# Prohibit Wormer prep and dosage



## Remuda1 (Oct 26, 2011)

I need the help of a good brain, LOL! I want to worm with Prohibit, the label is as follows:

http://agrilabs.com/documents/PLProhibit Soluble Drench Powder.pdf

I have a kitchen scale that will weigh in grams but need confirmation that it works out to 2.4 grams per ounce of water. Instructions indicate that a 52 gram packet of powder should be mixed with 1 gallon (128 fluid oz.) of water. I only have a few sheep that I want to use it on so hate to mix up the whole packet. 

Someone had recommended 1 teaspoon of powder to 1.75 oz. water to make 30 cc of solution.....but actually only 1 oz of fluid is equal to 29.5 cc. I'm getting all bumfuzzled with it. Any help?? Feel free to "dumb it down" for me as much as possible, haha


----------



## RovingAcres (Mar 3, 2013)

I used 3 grams per fl oz because my scale didn't do half grams and it turned out fine. I dosed at 2cc per 50 lbs.

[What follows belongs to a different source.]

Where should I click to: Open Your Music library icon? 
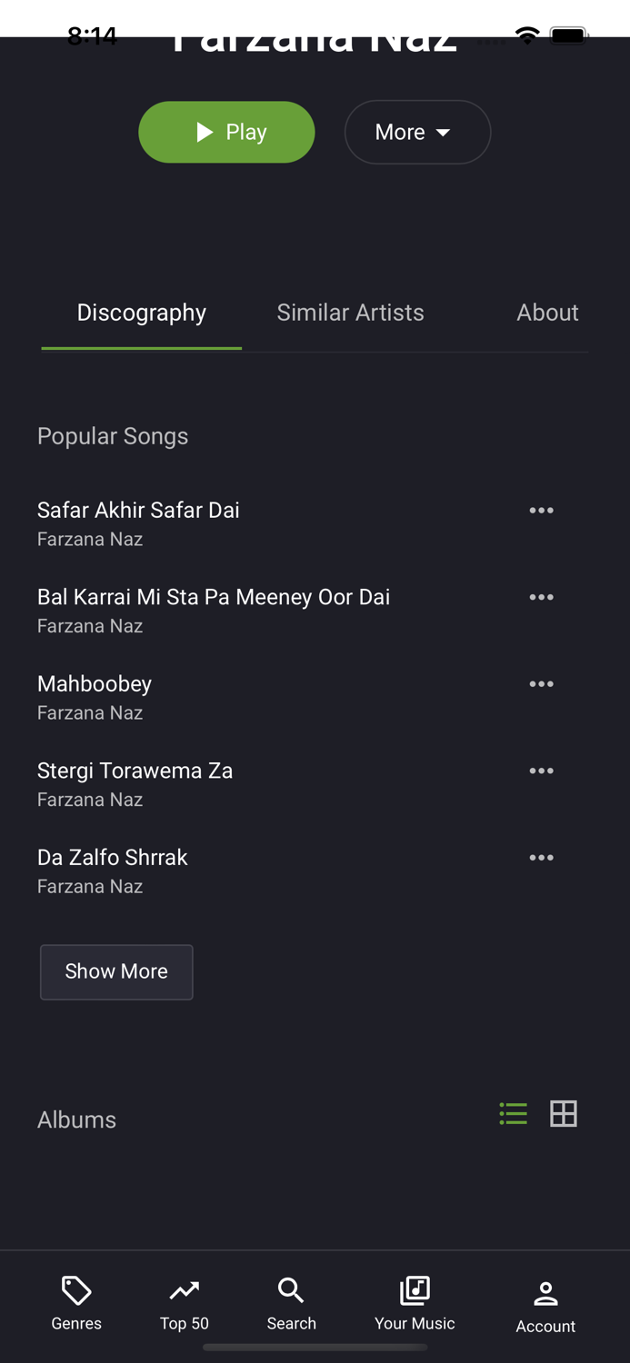click(x=414, y=1290)
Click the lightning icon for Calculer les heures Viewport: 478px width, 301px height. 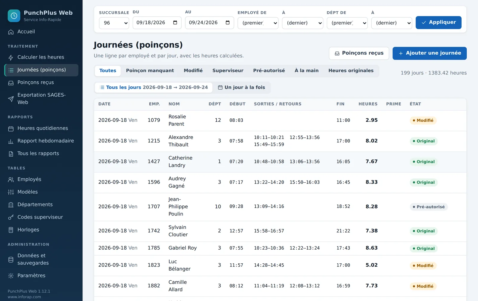[x=11, y=57]

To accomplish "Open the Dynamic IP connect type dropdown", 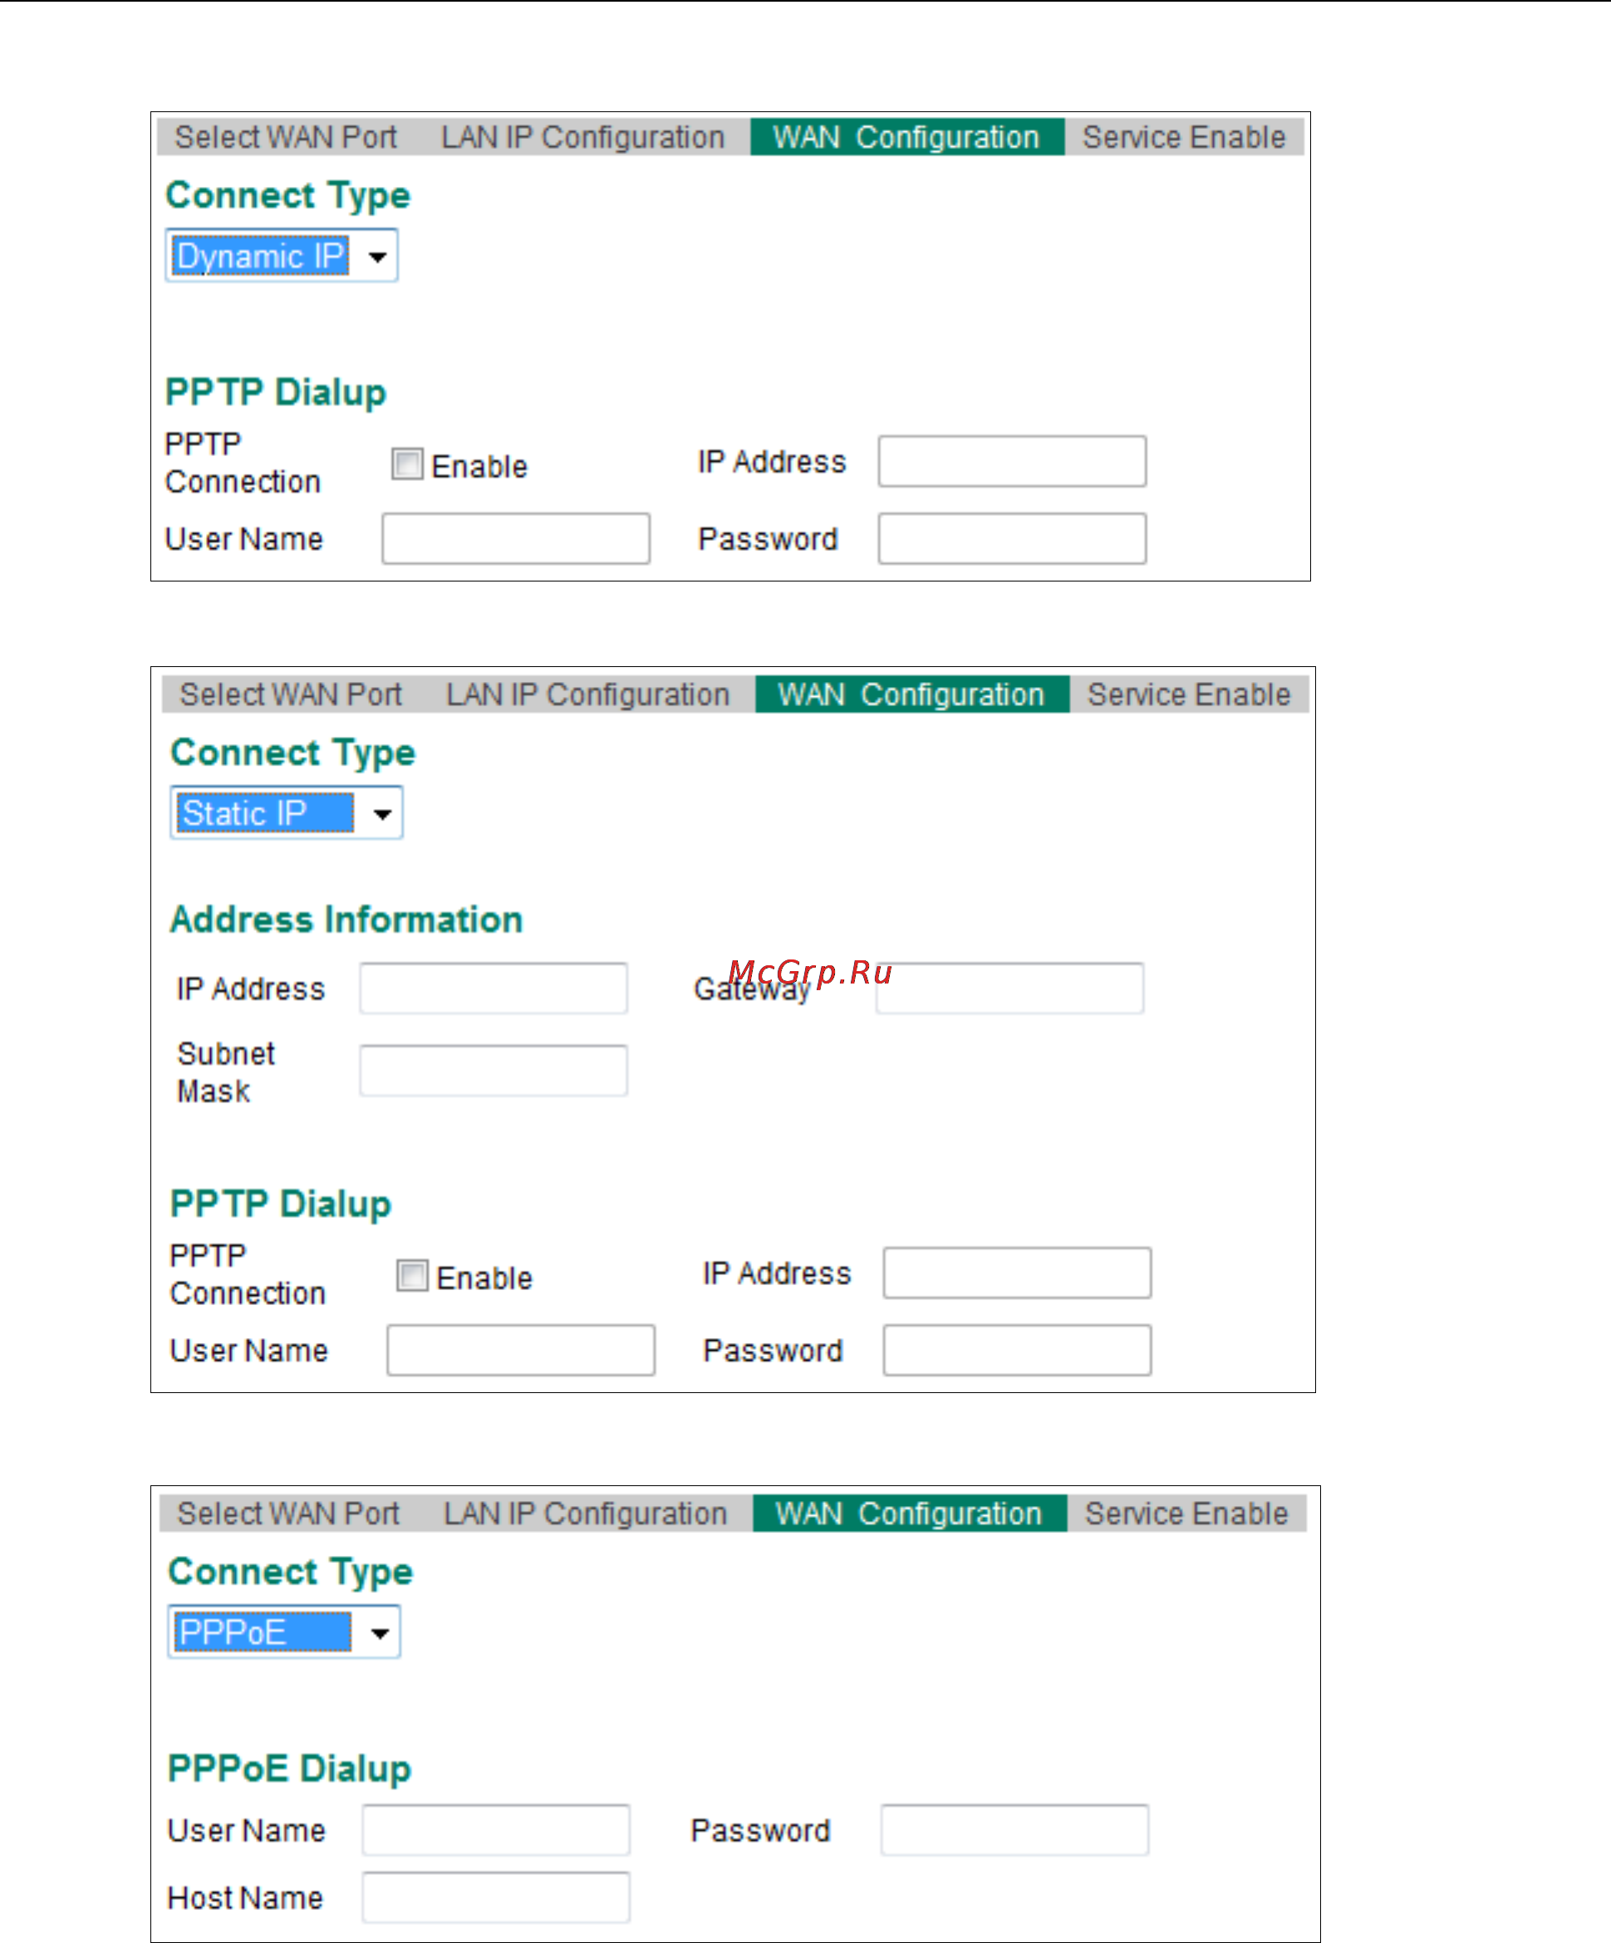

If you have a more accurate scale than me 2.4 grams per fl oz should be the correct measurement, I'm pretty sure. 1 fl oz is 2 tablespoons of water and makes about 30 ccs of medication


----------



## Remuda1 (Oct 26, 2011)

Thanks Roving. That all sounds good, but the packet indicates 1/2 ounce per 50 pounds which would be +\- 15 cc per fifty pounds. Am I reading correctly that you only used 2 cc per fifty pounds?


----------



## RovingAcres (Mar 3, 2013)

For the concentrated sheep dose the dosage is 2 cc/50 lbs and 3 g/fl oz. The dosage for the standard solution would be .5 oz/50 lbs and .41 g/fl oz. There are two different sheep dosages on the label which makes it kind of confusing.


----------



## Remuda1 (Oct 26, 2011)

Thank you!!


----------



## unregistered168043 (Sep 9, 2011)

Just had the same dilemna and called the company, 'agrilabs'. I told them that I needed a smaller doseage measure as I do not have a scale and the package was already opened and used. First they had to qualify their response by saying they do not recommend mixing in any measure other than 1 package per gallon. But then they said if I did want to try it "at my own risk" I should use 1/4 teaspoon per 1/2 cup of water...and 2 ounces for 200lbs ( presumeably 1 oz for 100lbs ).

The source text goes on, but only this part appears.